Вадиму как всегда было некогда, и она сама ездила по магазинам, выбирая эти обои для детской, такие, чтобы подходили и семилетнему Арсению, чтобы не слишком уж детским был рисунок на обоях, и чтобы трехлетнему Артему подходили. И чтобы была у детей веселая и славная комната. И обои она нашла подходящие – в домиках и паровозиках, с забавными человечками и веселыми деревьями на голубом, небесном фоне с белыми облаками. И сама она их наклеивала, и муторное это было дело – в одиночку размечать их, и резать, и скакать со стремянки вверх-вниз, – потому что некому было помочь ей. И вот теперь эти веселенькие обои испортил этот паршивец. Дорисовал он человечкам волосы на голове, между облаками намалевал, по-другому и не скажешь, – солнце, много солнц, куда доставала его рука. И поскольку рисовал он еще очень плохо, рисовал скорее каляки-маляки, чем рисунки, – солнца эти были похожи на яркие жирные кляксы. И деревья своими каляками он подправил, сделав их ярче, и паровозики кое-где, где успел, так же «закалячил», но именно в этот момент и поймала она его за этим занятием и всыпала, что называется, по первое число. И по заднице надавала, и по рукам нашлепала, и спать уложила раньше – в наказание. Ведь должен же уже понимать, что делает!

И он, в детском своем горе, плакал громко и безутешно, плакал и звал ее – только она не пошла к нему, чтобы осознал, паршивец, что натворил. Он – так и заснул в слезах и в всхлипах. И даже теперь, утром, лицо его было все таким же горестным, как и вчера…
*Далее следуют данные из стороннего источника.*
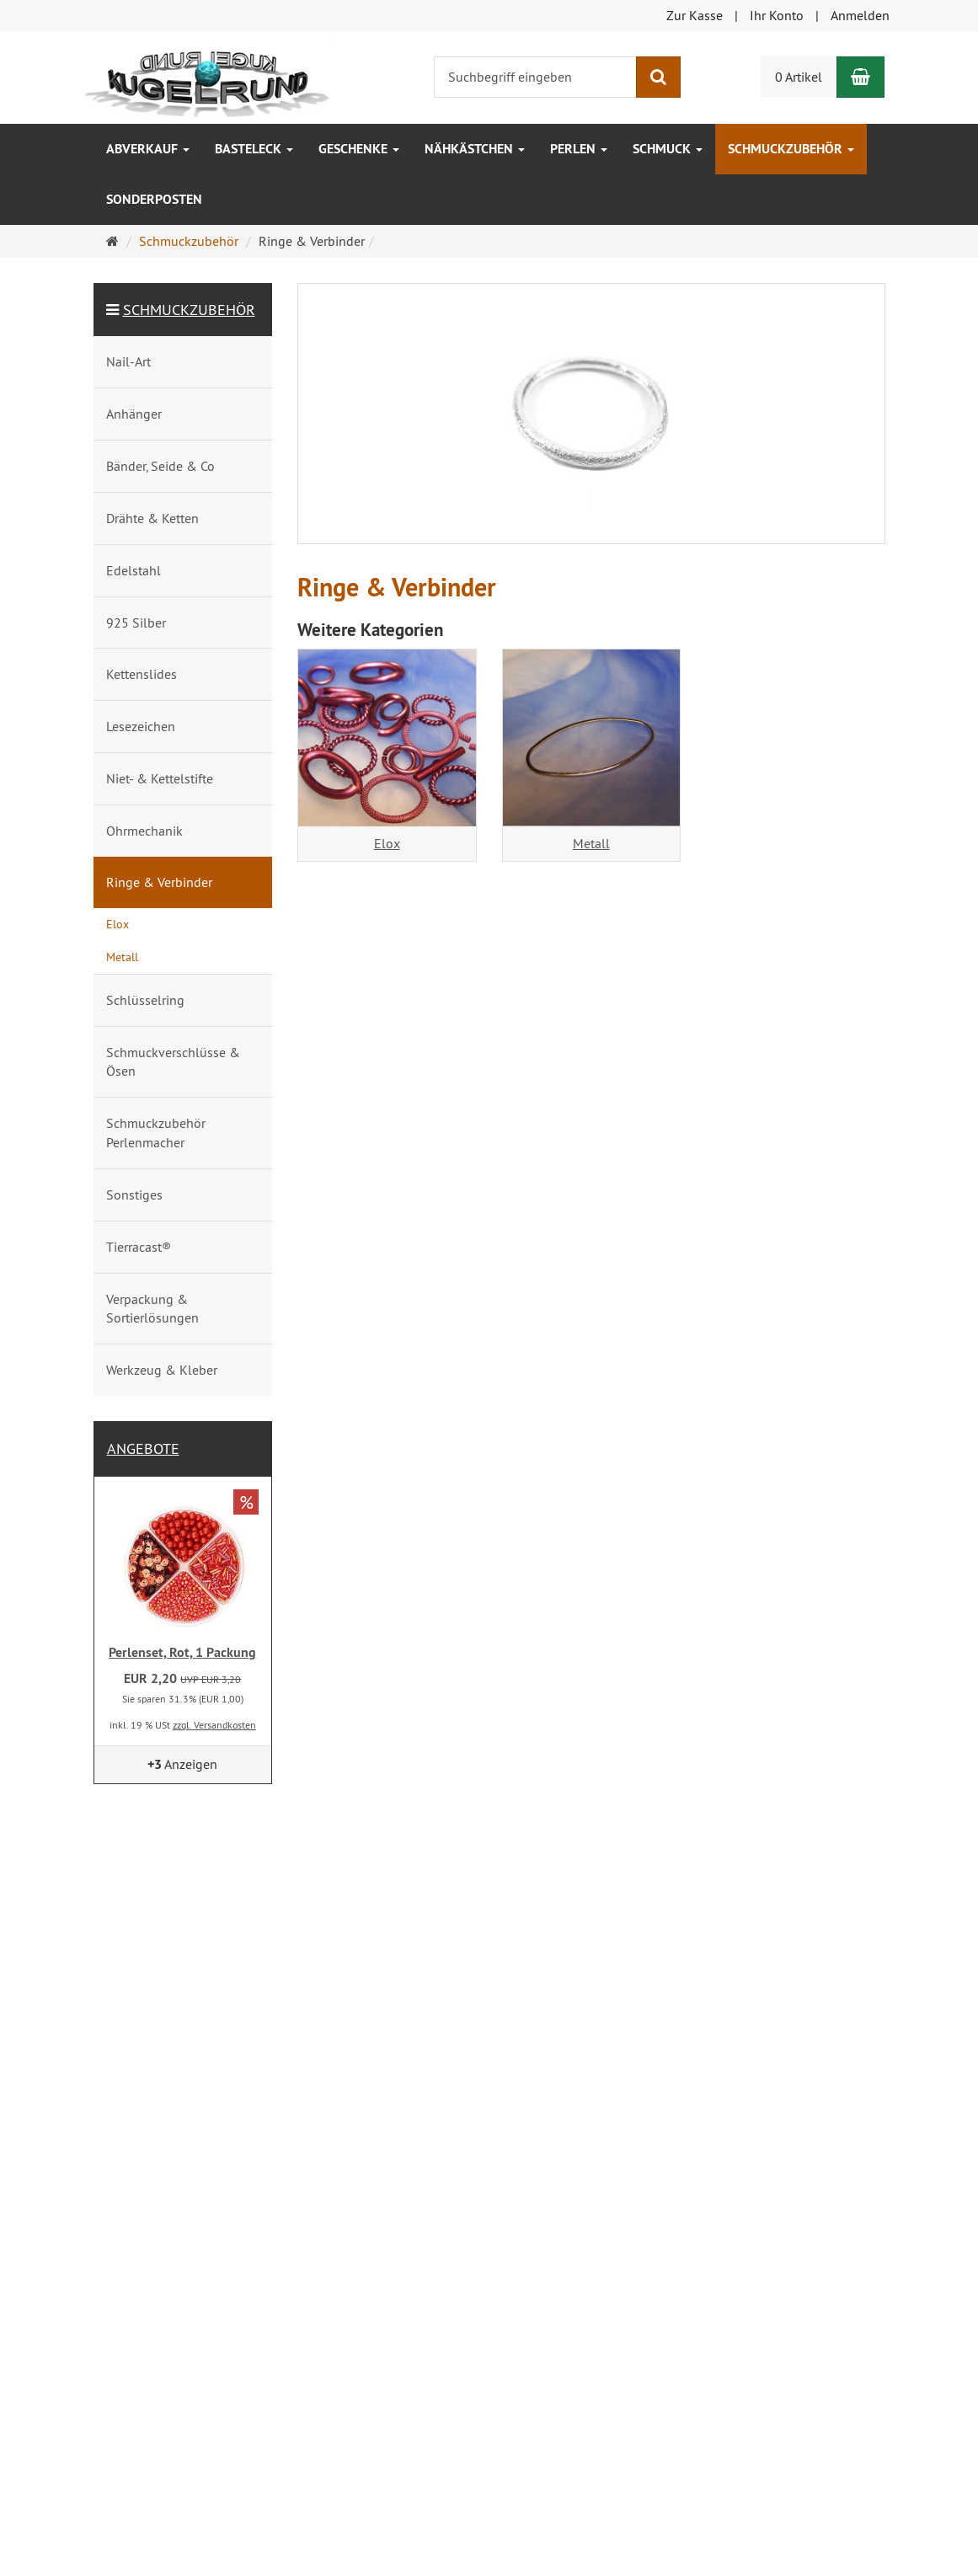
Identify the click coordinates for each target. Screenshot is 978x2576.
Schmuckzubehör (791, 149)
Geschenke (358, 149)
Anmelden (860, 15)
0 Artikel (798, 76)
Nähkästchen (475, 149)
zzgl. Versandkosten (214, 1724)
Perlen (578, 149)
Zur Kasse (694, 15)
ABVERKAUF (148, 149)
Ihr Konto (777, 15)
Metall (591, 843)
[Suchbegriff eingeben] (535, 77)
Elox (387, 843)
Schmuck (668, 149)
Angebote (143, 1448)
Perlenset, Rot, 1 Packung (182, 1652)
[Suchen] (658, 77)
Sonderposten (154, 199)
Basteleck (254, 149)
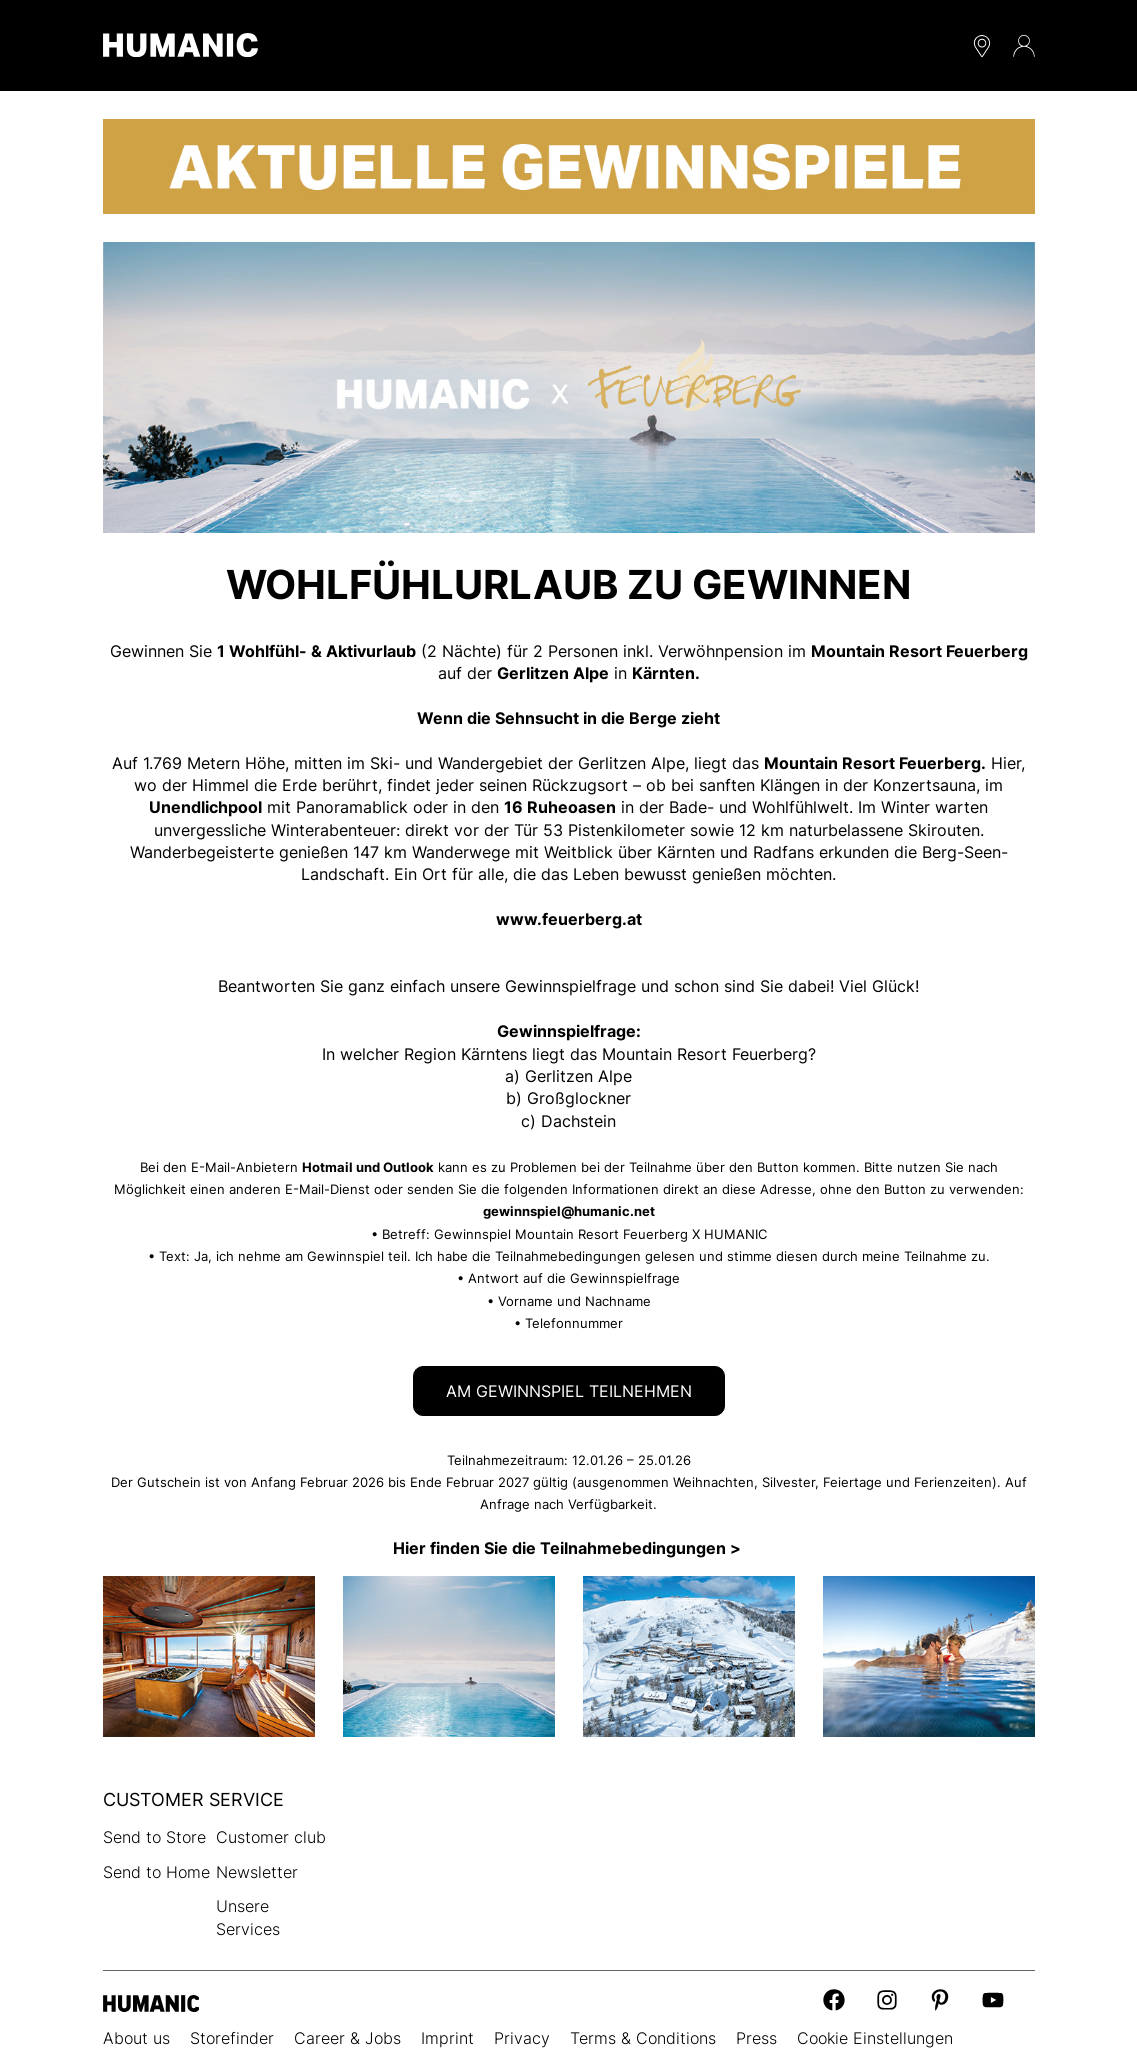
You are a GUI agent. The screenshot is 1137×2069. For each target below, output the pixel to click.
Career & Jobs (347, 2038)
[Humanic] (151, 2001)
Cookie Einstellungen (875, 2038)
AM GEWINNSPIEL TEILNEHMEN (569, 1391)
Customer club (271, 1837)
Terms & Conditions (643, 2038)
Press (756, 2038)
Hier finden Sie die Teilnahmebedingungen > (569, 1548)
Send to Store (154, 1837)
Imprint (447, 2038)
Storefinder (232, 2038)
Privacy (522, 2038)
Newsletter (257, 1872)
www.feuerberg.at (569, 919)
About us (136, 2038)
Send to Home (156, 1872)
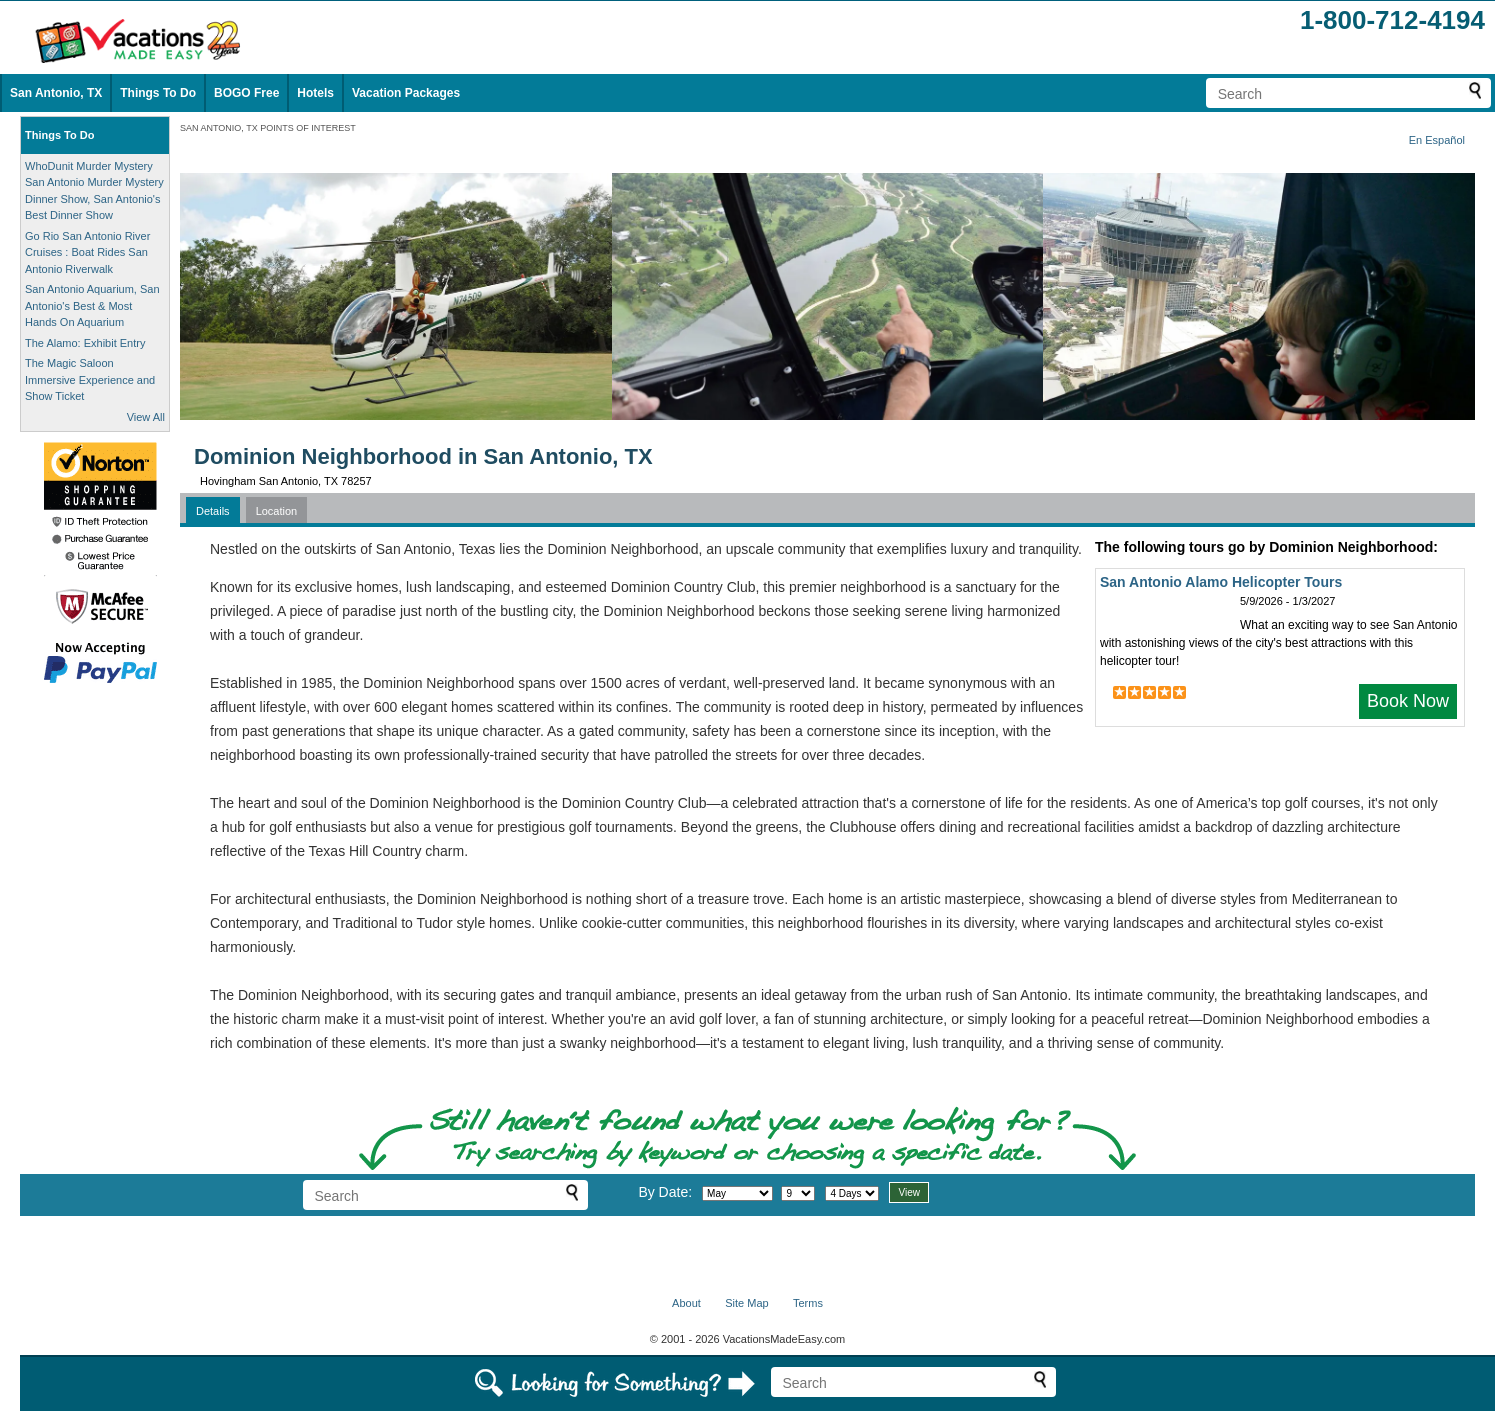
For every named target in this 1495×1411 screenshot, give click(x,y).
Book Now (1408, 701)
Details (213, 511)
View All (146, 417)
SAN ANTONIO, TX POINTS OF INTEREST (268, 128)
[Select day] (798, 1193)
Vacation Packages (406, 93)
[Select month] (737, 1193)
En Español (1437, 140)
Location (277, 511)
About (686, 1303)
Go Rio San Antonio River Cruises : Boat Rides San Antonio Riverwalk (87, 252)
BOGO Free (246, 93)
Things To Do (158, 93)
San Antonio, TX (56, 93)
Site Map (746, 1303)
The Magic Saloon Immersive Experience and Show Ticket (90, 379)
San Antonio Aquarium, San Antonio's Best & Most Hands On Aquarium (92, 305)
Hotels (315, 93)
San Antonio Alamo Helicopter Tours (1221, 582)
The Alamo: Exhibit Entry (85, 343)
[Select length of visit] (852, 1193)
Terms (808, 1303)
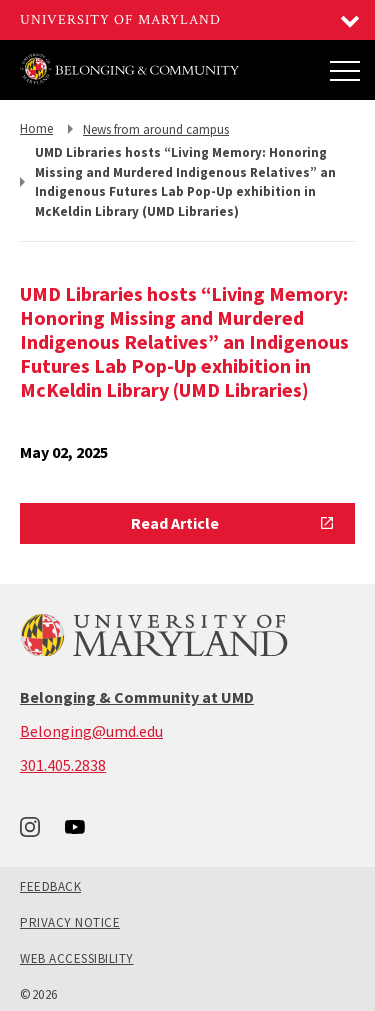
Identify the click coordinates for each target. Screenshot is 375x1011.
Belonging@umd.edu (91, 731)
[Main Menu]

Утро прошло в хлопотах, и в суете, и в раздражении. И опять Вадим умчался раньше ее, заранее замахав руками на ее еще невысказанное – отведи хоть Артема в сад:

– Некогда мне, я опаздываю, у меня сегодня планерка…

И – как чаще всего это и бывало – даже тарелку за собой не убрал, так и оставил на столе. Некогда ему, видите ли, у него планерка. А ей – есть когда…

И она громыхнула этой тарелкой о раковину и заорала на детей, все еще копавшихся в прихожей:

– Сколько вы еще будете собираться!..

И раздраженно оттолкнула Арсения, который копался со шнурками, завязывая брату ботинок, завязала сама, подумав опять – все я, все я, мне одной все это надо…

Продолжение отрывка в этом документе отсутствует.